Enormous black hole in Milky Way galaxy appears to be hungry
The supermassive black hole at the center of the Milky Way galaxy is suddenly gorging on interstellar snacks, according to researchers, who can’t explain why it’s suddenly so hungry.
“We have never seen anything like this in the 24 years we have studied the supermassive black hole,” said UCLA professor Andrea Ghez, co-senior author of the study, published in Astrophysical Journal Letters. “It’s usually a pretty quiet, wimpy black hole on a diet. We don’t know what is driving this big feast.”
Black holes enjoy meals of cosmic dust and gas, sometimes stolen from stars. Their seemingly limitless consumption of space matter causes an immense amount of energy (radiation) to be emitted from the vortex, which gives the black hole its signature ring of light.
On May 13, the team of researchers discovered that the glowing area around the black hole’s event horizon — the “point of no return” — was suddenly shining twice as bright. Ghez calls the finding “unprecedented,” and scientists question whether the phenomenon marks a singular event or the beginning of a new phase for the galactic behemoth.
“The big question is whether the black hole is entering a new phase — for example, if the spigot has been turned up and the rate of gas falling down the black hole ‘drain’ has increased for an extended period — or whether we have just seen the fireworks from a few unusual blobs of gas falling in,” said UCLA professor and co-senior author Mark Morris.
Our nearest black hole, called Sagittarius A* or Sgr A*, was so unusually bright that lead author Tuan Do initially mistook it for nearby star S0-2. They now hypothesize that the sudden burst of brightness may have been caused by S0-2’s recent brush with the celestial vacuum in 2018. A similar theory involving an interstellar object known as G2, thought to be two stars stuck together, may have similarly been stripped of star matter during a run-in with Sgr* A in 2014.
Morris adds that the rare pyrotechnics may also have been just a few tasty asteroid morsels who crossed paths with Sgr A*.

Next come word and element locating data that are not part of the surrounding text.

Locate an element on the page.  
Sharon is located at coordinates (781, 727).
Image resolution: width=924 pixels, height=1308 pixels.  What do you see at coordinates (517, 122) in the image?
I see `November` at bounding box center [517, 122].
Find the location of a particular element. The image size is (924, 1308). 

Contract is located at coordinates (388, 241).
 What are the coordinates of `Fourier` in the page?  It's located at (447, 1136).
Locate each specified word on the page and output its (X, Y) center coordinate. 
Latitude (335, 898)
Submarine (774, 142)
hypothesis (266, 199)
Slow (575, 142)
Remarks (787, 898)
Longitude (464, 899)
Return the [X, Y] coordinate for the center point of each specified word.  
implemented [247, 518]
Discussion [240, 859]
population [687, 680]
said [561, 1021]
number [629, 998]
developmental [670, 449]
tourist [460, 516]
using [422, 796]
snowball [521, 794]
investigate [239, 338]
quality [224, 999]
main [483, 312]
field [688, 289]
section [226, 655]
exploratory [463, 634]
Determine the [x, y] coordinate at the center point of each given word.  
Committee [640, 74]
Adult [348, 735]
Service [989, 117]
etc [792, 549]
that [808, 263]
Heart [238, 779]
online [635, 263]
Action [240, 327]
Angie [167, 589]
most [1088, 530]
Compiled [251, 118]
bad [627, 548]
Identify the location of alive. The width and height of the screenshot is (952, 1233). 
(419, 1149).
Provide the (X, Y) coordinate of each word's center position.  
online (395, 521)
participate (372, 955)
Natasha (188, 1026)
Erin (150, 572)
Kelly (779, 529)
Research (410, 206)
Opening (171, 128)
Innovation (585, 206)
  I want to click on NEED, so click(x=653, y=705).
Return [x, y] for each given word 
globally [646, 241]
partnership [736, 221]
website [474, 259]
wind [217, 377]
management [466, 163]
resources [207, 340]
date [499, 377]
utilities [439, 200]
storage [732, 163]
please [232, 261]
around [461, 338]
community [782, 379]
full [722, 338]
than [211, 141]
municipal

Researchers assure that our nearest black hole is still not hungry enough to threaten humanity. At some 26,000 light years away, Do says the light they observed would have to be 10 billion times brighter to impact life on Earth.
Earlier this summer, the same UCLA team showed how the recent interactions between S0-2 and the black hole support Albert Einstein’s 1915 theory of general relativity.